"The Importance of being Ernest, Ekundayo, or Eswari: An Interpretable Machine Learning Approach to Name-based Ethnicity Classification" Authors: Vaishali Jain, Ted Enamorado, and Cynthia Rudin
Citation: Jain, V., Enamorado, T., & Rudin, C. (2022). The Importance of Being Ernest, Ekundayo, or Eswari: An Interpretable Machine Learning Approach to Name-Based Ethnicity Classification.

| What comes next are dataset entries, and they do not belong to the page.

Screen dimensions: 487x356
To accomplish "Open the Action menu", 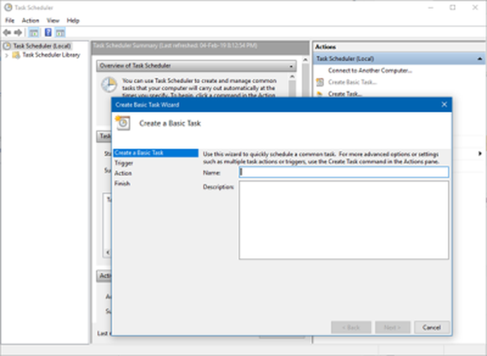I will coord(30,20).
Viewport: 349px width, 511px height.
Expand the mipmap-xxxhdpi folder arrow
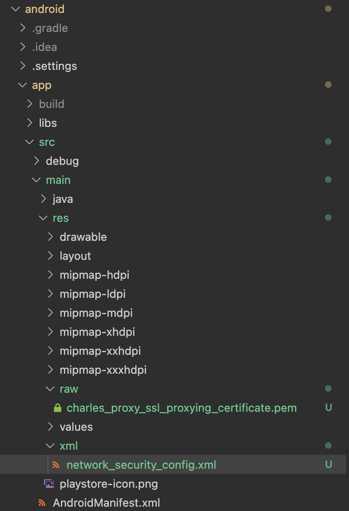(50, 369)
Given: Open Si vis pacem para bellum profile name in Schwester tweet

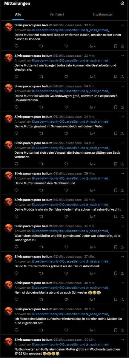Looking at the screenshot, I should [x=33, y=283].
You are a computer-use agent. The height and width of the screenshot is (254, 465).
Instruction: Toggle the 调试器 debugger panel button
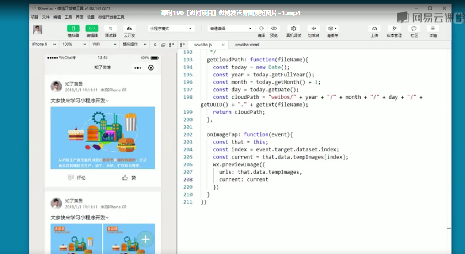pyautogui.click(x=110, y=29)
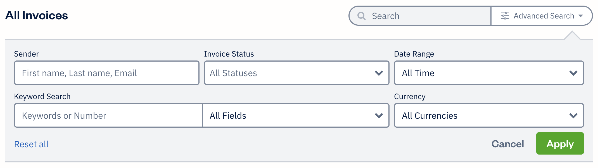Click the Sender field label

coord(27,54)
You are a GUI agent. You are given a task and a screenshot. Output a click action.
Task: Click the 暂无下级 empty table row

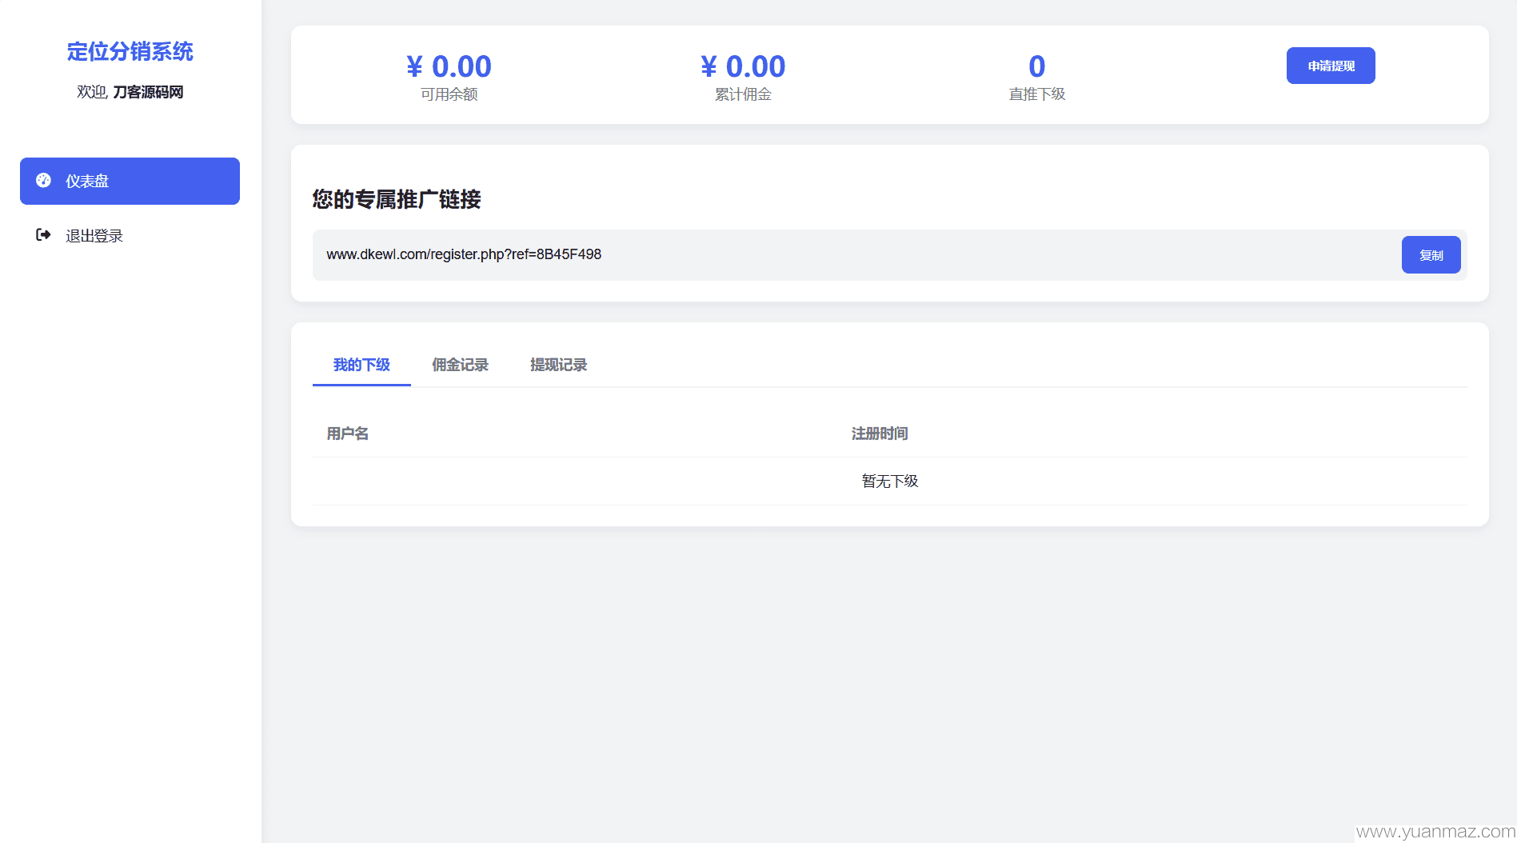pyautogui.click(x=889, y=481)
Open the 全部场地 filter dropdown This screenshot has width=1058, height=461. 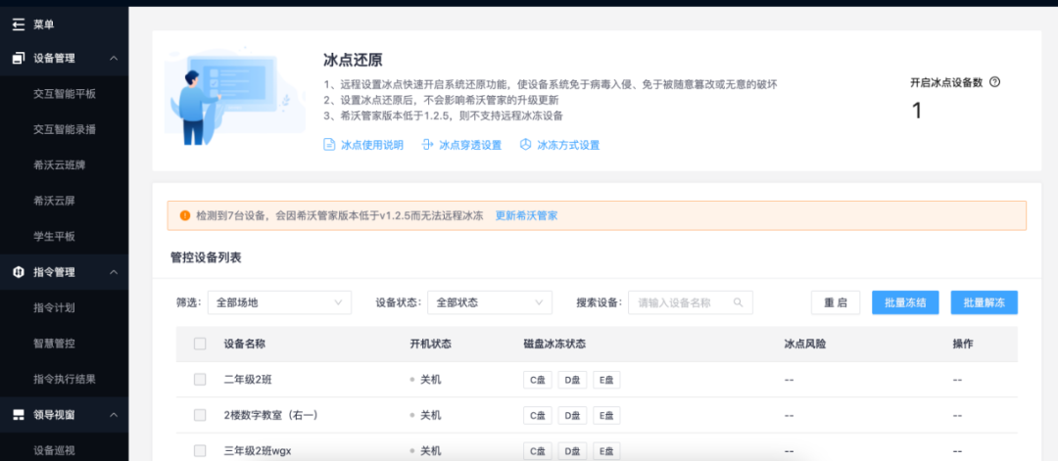[278, 302]
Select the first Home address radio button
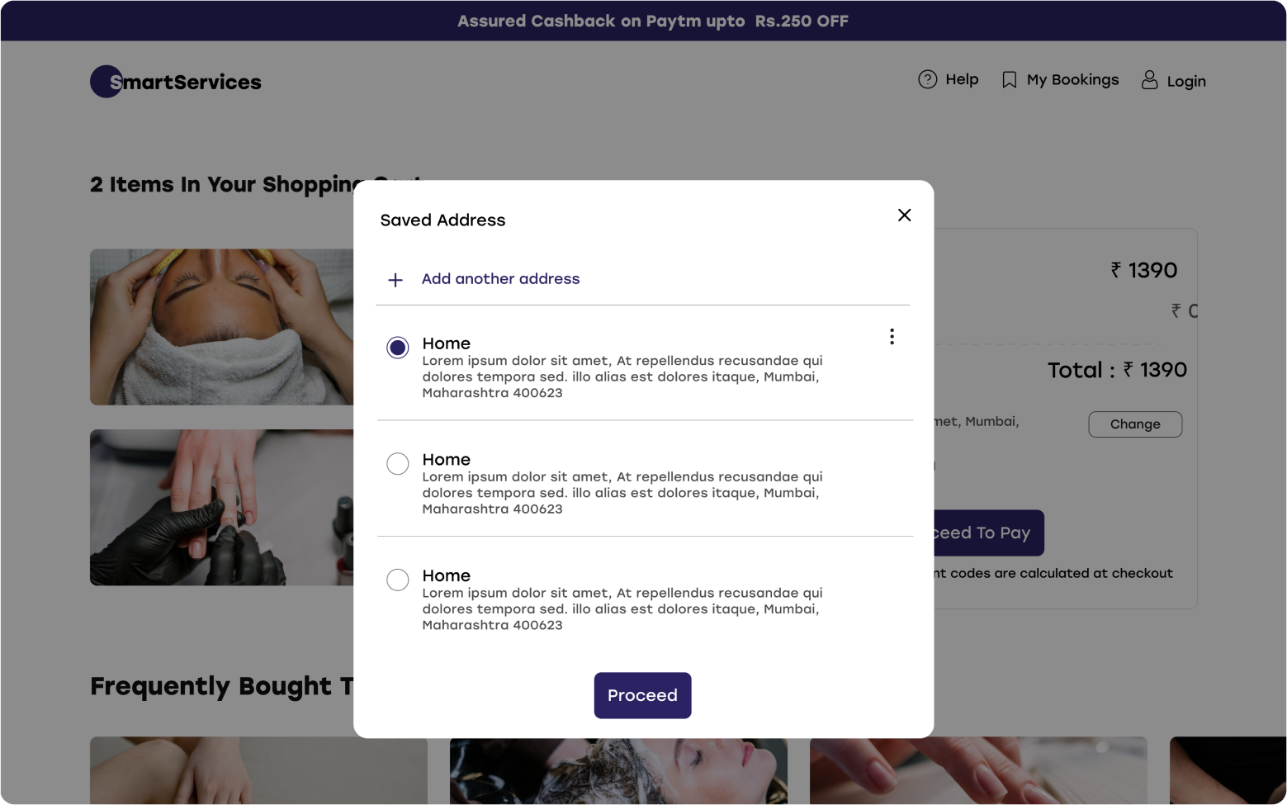This screenshot has width=1287, height=805. [x=398, y=348]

Harvard Data Science Review, 4(3). https://doi.org/10.1162/99608f92.db1aba8b
You can download the datasets from NC and FL from here: https://users.cs.duke.edu/~cynthia/ethnicIA/Data/. The GA data is not publicly available, so we have created 3 processed training and test datasets using only NC and FL that can be useful for testing algorithms.
Step 1: Run Code/R/01_Create_Train_Features_Master_sparse.R and Code/R/01_Create_Train_Features_Master_UID.R to generate all training datasets Step 2: Run Code/R/02_Create_Test_Features_Master_sparse.R and Code/R/02_Create_Test_Features_Master_UID.R to generate all test datasets Step 3: Run function ethnicIA_model_training() in Code/python/ethnicIA_paper_results.py file to train all the required models Step 4: Run functions corresponding to the respective experiment from Code/python/ethnicIA_paper_results.py file to replicate the results.
Follow any instruction provided in the functions in the python file. (Open up Code/python/ethnicIA_paper_results.py for clarification on this step.)
Run Code/R/03_Create_Features_FLGA_multCuts.R and Code/R/03_Plot_multCuts.R to generate the contour plot shown in Figure 1.